Le président. Nous sommes tous d'accord. C'est pour cela que j'ai tenu à ce que le débat aille jusqu'au bout. Je mets aux voix l'amendement de M. Apothéloz concernant la résolution 475. Cet amendement prévoit l'ajout suivant à la première invite: «A exprimer vivement ses remerciements, au nom de la République et canton de Genève, aux membres des corps de police allemands, des troupes de la Confédération, des corps de police confédérés et genevois, des sapeurs pompiers, ainsi qu'aux magistrats communaux, aux fonctionnaires et collaborateurs des administrations cantonales et communales et aux membres de la cellule Osiris, pour avoir assuré, dans des conditions difficiles, la sécurité des citoyens et le maintien de la paix civile à Genève».
Mis aux voix, cet amendement est adopté.
Le président. Je mets aux voix la résolution ainsi amendée...

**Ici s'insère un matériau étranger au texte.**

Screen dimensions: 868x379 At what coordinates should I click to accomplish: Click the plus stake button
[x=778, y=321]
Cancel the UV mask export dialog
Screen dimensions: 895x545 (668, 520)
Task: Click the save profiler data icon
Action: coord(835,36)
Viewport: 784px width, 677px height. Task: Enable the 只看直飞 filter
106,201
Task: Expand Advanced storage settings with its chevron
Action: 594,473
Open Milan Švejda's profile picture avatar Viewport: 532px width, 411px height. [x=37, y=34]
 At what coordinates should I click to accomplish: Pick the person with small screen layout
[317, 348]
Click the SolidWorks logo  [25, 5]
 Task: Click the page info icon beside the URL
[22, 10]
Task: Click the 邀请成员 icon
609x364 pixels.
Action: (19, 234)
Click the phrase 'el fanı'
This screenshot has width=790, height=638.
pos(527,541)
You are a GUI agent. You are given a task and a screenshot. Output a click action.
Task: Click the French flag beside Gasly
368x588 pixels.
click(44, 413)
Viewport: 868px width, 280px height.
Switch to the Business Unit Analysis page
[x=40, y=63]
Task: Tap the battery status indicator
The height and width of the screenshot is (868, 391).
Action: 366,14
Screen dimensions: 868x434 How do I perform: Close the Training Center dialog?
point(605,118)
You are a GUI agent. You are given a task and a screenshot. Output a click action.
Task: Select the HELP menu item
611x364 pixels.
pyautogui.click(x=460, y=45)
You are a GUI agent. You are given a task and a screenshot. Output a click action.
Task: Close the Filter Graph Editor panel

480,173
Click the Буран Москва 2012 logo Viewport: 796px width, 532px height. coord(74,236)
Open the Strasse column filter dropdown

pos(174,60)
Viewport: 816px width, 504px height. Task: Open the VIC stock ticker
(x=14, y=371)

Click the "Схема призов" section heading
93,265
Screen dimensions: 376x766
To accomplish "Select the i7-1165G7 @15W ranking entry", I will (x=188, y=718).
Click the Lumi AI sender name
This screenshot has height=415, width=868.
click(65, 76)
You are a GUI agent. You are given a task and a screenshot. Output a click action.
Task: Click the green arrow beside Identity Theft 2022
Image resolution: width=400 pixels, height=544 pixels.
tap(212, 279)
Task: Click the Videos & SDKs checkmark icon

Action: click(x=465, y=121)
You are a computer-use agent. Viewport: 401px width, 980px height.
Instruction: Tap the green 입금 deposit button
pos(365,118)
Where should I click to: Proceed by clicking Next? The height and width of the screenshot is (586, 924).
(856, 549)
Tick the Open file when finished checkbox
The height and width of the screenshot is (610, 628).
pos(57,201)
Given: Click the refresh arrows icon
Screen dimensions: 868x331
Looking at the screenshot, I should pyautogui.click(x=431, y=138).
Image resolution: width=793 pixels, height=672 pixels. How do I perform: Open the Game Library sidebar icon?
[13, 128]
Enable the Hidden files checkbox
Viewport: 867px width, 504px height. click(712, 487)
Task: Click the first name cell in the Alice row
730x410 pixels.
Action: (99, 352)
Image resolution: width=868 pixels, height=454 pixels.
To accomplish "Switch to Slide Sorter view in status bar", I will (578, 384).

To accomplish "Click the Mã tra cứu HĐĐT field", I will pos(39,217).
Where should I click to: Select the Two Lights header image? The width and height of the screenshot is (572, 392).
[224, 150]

M. Albert Rodrik. Et les professions de la santé ?
Le président. Comme je l'ai dit au préalable, les professions de la santé sont introduites dans le titre de la résolution. J'aurais cependant souhaité que vous me transmettiez votre amendement par écrit. Cet amendement consiste donc en l'ajout suivant dans le titre de la résolution: «Proposition de résolution de remerciement aux forces de l'ordre, corps de police, personnel des administrations communales, cantonales et fédérales, aux sapeurs pompiers et aux personnels de la santé engagés dans les opérations de maintien de la sécurité et de la paix civile à Genève pendant le sommet international d'Evian (G8)». Cette motion ainsi amendée...
M. René Koechlin. C'est une résolution !
Le président. Oui, il s'agit effectivement d'une résolution. Monsieur Koechlin, si votre langue n'avait jamais fourché après dix heures de débat... La situation devient quelque peu fatigante pour les uns et pour les autres au bout d'un moment ! Je mets donc aux voix cette résolution par vote électronique et par appel nominal.
Mise aux voix à l'appel nominal, la résolution 475 ainsi amendée est adoptée par 63 oui contre 4 non et 6 abstentions. Elle est renvoyée au Conseil d'Etat.